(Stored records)
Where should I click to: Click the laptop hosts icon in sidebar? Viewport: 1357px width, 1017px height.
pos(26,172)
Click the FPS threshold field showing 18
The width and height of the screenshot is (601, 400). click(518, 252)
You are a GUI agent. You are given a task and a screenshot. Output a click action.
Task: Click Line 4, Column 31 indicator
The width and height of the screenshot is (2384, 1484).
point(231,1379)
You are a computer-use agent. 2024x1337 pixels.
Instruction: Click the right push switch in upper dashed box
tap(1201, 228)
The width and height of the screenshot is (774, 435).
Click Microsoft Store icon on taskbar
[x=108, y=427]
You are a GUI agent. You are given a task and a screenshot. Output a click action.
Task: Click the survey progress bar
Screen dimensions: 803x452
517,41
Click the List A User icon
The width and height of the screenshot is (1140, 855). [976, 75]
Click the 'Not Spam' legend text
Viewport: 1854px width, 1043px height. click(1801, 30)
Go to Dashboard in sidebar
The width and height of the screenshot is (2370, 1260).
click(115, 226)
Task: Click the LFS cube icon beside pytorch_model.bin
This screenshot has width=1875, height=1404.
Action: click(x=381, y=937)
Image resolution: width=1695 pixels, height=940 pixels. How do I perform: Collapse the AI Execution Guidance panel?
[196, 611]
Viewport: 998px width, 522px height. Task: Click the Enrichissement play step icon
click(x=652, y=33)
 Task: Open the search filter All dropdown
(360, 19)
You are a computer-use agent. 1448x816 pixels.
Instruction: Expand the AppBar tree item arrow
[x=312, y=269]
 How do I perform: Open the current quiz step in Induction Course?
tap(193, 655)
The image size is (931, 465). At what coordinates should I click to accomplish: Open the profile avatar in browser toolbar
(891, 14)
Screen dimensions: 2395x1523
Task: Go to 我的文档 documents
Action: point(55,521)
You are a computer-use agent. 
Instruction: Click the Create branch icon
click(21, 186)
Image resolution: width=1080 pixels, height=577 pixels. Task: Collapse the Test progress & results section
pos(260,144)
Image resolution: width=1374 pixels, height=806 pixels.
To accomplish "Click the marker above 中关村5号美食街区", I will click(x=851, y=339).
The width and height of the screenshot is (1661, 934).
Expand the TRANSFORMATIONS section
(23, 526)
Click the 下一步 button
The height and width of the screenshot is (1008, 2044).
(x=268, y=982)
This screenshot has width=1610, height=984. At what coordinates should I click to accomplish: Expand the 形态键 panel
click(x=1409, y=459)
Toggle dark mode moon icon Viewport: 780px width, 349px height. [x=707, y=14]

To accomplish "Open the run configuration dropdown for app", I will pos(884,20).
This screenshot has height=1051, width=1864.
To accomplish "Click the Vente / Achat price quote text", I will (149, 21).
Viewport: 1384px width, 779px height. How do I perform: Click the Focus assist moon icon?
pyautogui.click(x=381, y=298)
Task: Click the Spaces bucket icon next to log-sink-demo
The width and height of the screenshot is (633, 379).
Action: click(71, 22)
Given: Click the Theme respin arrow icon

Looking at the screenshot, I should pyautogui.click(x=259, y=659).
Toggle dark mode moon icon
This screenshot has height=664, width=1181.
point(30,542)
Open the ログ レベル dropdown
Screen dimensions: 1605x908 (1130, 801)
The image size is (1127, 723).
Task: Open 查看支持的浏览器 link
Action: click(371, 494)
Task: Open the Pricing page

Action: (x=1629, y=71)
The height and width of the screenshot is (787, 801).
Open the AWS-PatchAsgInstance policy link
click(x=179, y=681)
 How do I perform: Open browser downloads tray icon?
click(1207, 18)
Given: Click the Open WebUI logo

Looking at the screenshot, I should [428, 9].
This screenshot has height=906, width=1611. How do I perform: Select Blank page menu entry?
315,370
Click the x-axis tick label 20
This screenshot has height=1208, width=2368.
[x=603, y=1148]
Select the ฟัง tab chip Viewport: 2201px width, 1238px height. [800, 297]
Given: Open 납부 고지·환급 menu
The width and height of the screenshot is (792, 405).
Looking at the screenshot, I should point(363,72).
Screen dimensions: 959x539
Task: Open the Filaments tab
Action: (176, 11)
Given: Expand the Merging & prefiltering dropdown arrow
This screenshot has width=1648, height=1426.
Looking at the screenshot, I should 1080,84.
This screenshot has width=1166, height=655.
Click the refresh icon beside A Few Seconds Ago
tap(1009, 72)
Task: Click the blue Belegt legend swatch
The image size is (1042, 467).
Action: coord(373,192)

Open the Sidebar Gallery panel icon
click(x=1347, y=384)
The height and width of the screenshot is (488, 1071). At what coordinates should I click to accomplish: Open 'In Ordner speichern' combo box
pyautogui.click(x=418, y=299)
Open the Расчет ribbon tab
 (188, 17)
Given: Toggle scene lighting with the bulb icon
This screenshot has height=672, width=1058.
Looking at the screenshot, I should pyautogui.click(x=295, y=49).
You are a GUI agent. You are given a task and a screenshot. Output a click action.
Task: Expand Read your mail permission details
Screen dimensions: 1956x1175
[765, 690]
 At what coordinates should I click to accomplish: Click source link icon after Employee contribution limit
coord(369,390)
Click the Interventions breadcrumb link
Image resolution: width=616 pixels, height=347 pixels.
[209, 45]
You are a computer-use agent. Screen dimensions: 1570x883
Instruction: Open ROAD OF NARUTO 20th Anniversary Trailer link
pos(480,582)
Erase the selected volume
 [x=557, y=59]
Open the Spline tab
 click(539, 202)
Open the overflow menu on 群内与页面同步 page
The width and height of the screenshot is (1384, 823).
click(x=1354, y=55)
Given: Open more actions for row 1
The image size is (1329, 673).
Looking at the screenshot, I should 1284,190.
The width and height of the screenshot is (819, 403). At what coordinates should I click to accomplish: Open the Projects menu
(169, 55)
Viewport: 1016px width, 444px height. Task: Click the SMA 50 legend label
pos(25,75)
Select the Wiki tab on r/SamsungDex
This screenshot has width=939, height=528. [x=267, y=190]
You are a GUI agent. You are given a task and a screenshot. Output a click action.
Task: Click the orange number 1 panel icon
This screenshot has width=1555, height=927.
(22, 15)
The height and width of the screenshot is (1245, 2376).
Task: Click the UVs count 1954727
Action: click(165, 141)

Task goal - Every word of the data above should be given again, exactly as it stands.

Result for this task -
Where should I click to: Click the laptop hosts icon in sidebar? Viewport: 1357px width, 1017px height.
pos(26,172)
Click the FPS threshold field showing 18
The width and height of the screenshot is (601, 400). click(518, 252)
You are a GUI agent. You are given a task and a screenshot. Output a click action.
Task: Click Line 4, Column 31 indicator
The width and height of the screenshot is (2384, 1484).
point(231,1379)
You are a computer-use agent. 2024x1337 pixels.
Instruction: Click the right push switch in upper dashed box
tap(1201, 228)
The width and height of the screenshot is (774, 435).
Click Microsoft Store icon on taskbar
[x=108, y=427]
You are a GUI agent. You are given a task and a screenshot. Output a click action.
Task: Click the survey progress bar
Screen dimensions: 803x452
517,41
Click the List A User icon
The width and height of the screenshot is (1140, 855). [976, 75]
Click the 'Not Spam' legend text
Viewport: 1854px width, 1043px height. click(1801, 30)
Go to Dashboard in sidebar
The width and height of the screenshot is (2370, 1260).
click(115, 226)
Task: Click the LFS cube icon beside pytorch_model.bin
This screenshot has width=1875, height=1404.
Action: click(x=381, y=937)
Image resolution: width=1695 pixels, height=940 pixels. How do I perform: Collapse the AI Execution Guidance panel?
[196, 611]
Viewport: 998px width, 522px height. Task: Click the Enrichissement play step icon
click(x=652, y=33)
 Task: Open the search filter All dropdown
(360, 19)
You are a computer-use agent. 1448x816 pixels.
Instruction: Expand the AppBar tree item arrow
[x=312, y=269]
 How do I perform: Open the current quiz step in Induction Course?
tap(193, 655)
The image size is (931, 465). At what coordinates should I click to accomplish: Open the profile avatar in browser toolbar
(891, 14)
Screen dimensions: 2395x1523
Task: Go to 我的文档 documents
Action: point(55,521)
You are a computer-use agent. 
Instruction: Click the Create branch icon
click(21, 186)
Image resolution: width=1080 pixels, height=577 pixels. Task: Collapse the Test progress & results section
pos(260,144)
Image resolution: width=1374 pixels, height=806 pixels.
To accomplish "Click the marker above 中关村5号美食街区", I will click(x=851, y=339).
The width and height of the screenshot is (1661, 934).
Expand the TRANSFORMATIONS section
(23, 526)
Click the 下一步 button
The height and width of the screenshot is (1008, 2044).
(x=268, y=982)
This screenshot has width=1610, height=984. At what coordinates should I click to accomplish: Expand the 形态键 panel
click(x=1409, y=459)
Toggle dark mode moon icon Viewport: 780px width, 349px height. [x=707, y=14]

To accomplish "Open the run configuration dropdown for app", I will pos(884,20).
This screenshot has height=1051, width=1864.
To accomplish "Click the Vente / Achat price quote text", I will (149, 21).
Viewport: 1384px width, 779px height. How do I perform: Click the Focus assist moon icon?
pyautogui.click(x=381, y=298)
Task: Click the Spaces bucket icon next to log-sink-demo
The width and height of the screenshot is (633, 379).
Action: click(71, 22)
Given: Click the Theme respin arrow icon

Looking at the screenshot, I should pyautogui.click(x=259, y=659).
Toggle dark mode moon icon
This screenshot has height=664, width=1181.
point(30,542)
Open the ログ レベル dropdown
Screen dimensions: 1605x908 (1130, 801)
The image size is (1127, 723).
Task: Open 查看支持的浏览器 link
Action: click(371, 494)
Task: Open the Pricing page

Action: (x=1629, y=71)
The height and width of the screenshot is (787, 801).
Open the AWS-PatchAsgInstance policy link
click(x=179, y=681)
 How do I perform: Open browser downloads tray icon?
click(1207, 18)
Given: Click the Open WebUI logo

Looking at the screenshot, I should [428, 9].
This screenshot has height=906, width=1611. How do I perform: Select Blank page menu entry?
315,370
Click the x-axis tick label 20
This screenshot has height=1208, width=2368.
[x=603, y=1148]
Select the ฟัง tab chip Viewport: 2201px width, 1238px height. [800, 297]
Given: Open 납부 고지·환급 menu
The width and height of the screenshot is (792, 405).
Looking at the screenshot, I should point(363,72).
Screen dimensions: 959x539
Task: Open the Filaments tab
Action: (176, 11)
Given: Expand the Merging & prefiltering dropdown arrow
This screenshot has width=1648, height=1426.
Looking at the screenshot, I should 1080,84.
This screenshot has width=1166, height=655.
Click the refresh icon beside A Few Seconds Ago
tap(1009, 72)
Task: Click the blue Belegt legend swatch
The image size is (1042, 467).
Action: coord(373,192)

Open the Sidebar Gallery panel icon
click(x=1347, y=384)
The height and width of the screenshot is (488, 1071). At what coordinates should I click to accomplish: Open 'In Ordner speichern' combo box
pyautogui.click(x=418, y=299)
Open the Расчет ribbon tab
 (188, 17)
Given: Toggle scene lighting with the bulb icon
This screenshot has height=672, width=1058.
Looking at the screenshot, I should pyautogui.click(x=295, y=49).
You are a GUI agent. You are given a task and a screenshot. Output a click action.
Task: Expand Read your mail permission details
Screen dimensions: 1956x1175
[765, 690]
 At what coordinates should I click to accomplish: Click source link icon after Employee contribution limit
coord(369,390)
Click the Interventions breadcrumb link
Image resolution: width=616 pixels, height=347 pixels.
[209, 45]
You are a computer-use agent. Screen dimensions: 1570x883
Instruction: Open ROAD OF NARUTO 20th Anniversary Trailer link
pos(480,582)
Erase the selected volume
 [x=557, y=59]
Open the Spline tab
 click(539, 202)
Open the overflow menu on 群内与页面同步 page
The width and height of the screenshot is (1384, 823).
click(x=1354, y=55)
Given: Open more actions for row 1
The image size is (1329, 673).
Looking at the screenshot, I should 1284,190.
The width and height of the screenshot is (819, 403). At what coordinates should I click to accomplish: Open the Projects menu
(169, 55)
Viewport: 1016px width, 444px height. Task: Click the SMA 50 legend label
pos(25,75)
Select the Wiki tab on r/SamsungDex
This screenshot has width=939, height=528. [x=267, y=190]
You are a GUI agent. You are given a task and a screenshot. Output a click action.
Task: Click the orange number 1 panel icon
This screenshot has width=1555, height=927.
(22, 15)
The height and width of the screenshot is (1245, 2376).
Task: Click the UVs count 1954727
Action: click(165, 141)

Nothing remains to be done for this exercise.